#### TASK BRIEF:
Each of the lines from the one that contains "Click the SteamPeaks logo icon" to the end of the entries below should be output exactly.

#### Collected data:
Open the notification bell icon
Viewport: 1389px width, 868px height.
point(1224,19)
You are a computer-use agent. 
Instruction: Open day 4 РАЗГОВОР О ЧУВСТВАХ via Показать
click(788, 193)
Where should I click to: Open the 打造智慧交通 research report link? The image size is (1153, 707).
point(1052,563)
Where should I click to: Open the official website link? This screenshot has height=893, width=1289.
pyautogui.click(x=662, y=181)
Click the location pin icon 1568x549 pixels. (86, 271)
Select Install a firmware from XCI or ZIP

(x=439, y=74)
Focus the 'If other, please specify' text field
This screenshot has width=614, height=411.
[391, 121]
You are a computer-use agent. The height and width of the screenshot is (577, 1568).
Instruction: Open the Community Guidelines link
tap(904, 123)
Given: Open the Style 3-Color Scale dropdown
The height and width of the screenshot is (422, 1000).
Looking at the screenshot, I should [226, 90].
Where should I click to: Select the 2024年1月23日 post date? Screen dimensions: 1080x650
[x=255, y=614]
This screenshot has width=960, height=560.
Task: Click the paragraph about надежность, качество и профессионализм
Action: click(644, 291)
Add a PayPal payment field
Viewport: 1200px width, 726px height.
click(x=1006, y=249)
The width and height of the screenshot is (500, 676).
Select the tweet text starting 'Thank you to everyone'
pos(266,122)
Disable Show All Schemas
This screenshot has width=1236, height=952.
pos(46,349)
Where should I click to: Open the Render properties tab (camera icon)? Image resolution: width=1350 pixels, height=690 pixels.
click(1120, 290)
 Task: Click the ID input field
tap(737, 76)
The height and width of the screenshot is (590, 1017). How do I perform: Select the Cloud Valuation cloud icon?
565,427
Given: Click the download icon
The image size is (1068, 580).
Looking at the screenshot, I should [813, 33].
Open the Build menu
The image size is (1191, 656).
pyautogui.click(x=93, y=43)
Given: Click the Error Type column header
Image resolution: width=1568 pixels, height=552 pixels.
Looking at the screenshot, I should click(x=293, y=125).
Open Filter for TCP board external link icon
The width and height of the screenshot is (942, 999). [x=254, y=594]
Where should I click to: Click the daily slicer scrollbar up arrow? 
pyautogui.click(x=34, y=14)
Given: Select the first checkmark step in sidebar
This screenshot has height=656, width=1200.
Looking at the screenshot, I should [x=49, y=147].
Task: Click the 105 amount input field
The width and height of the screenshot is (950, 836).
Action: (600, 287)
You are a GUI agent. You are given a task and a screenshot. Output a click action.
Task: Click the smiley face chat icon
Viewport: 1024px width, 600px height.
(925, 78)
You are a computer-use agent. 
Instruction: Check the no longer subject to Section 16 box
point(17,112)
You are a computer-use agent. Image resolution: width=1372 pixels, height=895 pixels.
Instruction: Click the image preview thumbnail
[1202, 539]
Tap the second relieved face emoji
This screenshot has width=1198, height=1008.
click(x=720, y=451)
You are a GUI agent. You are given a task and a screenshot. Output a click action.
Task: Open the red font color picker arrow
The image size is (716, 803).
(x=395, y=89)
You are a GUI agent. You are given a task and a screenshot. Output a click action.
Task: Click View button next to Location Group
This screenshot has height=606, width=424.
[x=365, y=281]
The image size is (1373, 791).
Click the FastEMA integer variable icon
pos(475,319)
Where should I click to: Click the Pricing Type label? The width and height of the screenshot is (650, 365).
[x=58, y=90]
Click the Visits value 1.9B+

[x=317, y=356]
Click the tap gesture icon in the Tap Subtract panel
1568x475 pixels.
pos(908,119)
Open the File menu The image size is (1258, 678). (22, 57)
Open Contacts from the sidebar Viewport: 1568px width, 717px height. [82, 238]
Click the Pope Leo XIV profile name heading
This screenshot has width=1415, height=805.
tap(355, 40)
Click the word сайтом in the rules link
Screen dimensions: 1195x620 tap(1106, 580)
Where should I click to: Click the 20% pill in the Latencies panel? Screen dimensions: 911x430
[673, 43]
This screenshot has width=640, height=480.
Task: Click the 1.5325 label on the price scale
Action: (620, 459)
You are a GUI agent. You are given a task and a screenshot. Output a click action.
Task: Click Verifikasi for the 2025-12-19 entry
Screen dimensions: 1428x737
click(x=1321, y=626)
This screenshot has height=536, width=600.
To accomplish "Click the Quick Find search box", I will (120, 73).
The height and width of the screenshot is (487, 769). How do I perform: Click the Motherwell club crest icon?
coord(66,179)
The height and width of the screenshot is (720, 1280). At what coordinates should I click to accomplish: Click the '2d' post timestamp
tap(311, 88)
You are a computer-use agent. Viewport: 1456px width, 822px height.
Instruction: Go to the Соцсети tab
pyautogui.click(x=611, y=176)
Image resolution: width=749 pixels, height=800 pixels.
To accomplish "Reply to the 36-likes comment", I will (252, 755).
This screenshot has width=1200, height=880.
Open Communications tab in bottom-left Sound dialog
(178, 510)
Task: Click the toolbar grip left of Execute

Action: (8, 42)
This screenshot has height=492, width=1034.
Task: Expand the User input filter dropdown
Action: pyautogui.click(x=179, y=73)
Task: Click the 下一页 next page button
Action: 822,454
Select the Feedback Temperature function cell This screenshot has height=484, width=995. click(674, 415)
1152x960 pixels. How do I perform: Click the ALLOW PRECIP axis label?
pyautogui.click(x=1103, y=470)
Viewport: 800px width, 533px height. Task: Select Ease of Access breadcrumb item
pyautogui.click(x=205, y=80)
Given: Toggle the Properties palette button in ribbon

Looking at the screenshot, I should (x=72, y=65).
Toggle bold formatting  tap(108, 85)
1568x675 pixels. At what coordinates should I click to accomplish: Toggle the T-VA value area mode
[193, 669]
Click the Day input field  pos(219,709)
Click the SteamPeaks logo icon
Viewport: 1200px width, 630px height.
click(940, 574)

#### OUTPUT FOR THIS TASK:
Click the SteamPeaks logo icon
Viewport: 1200px width, 630px height.
click(940, 574)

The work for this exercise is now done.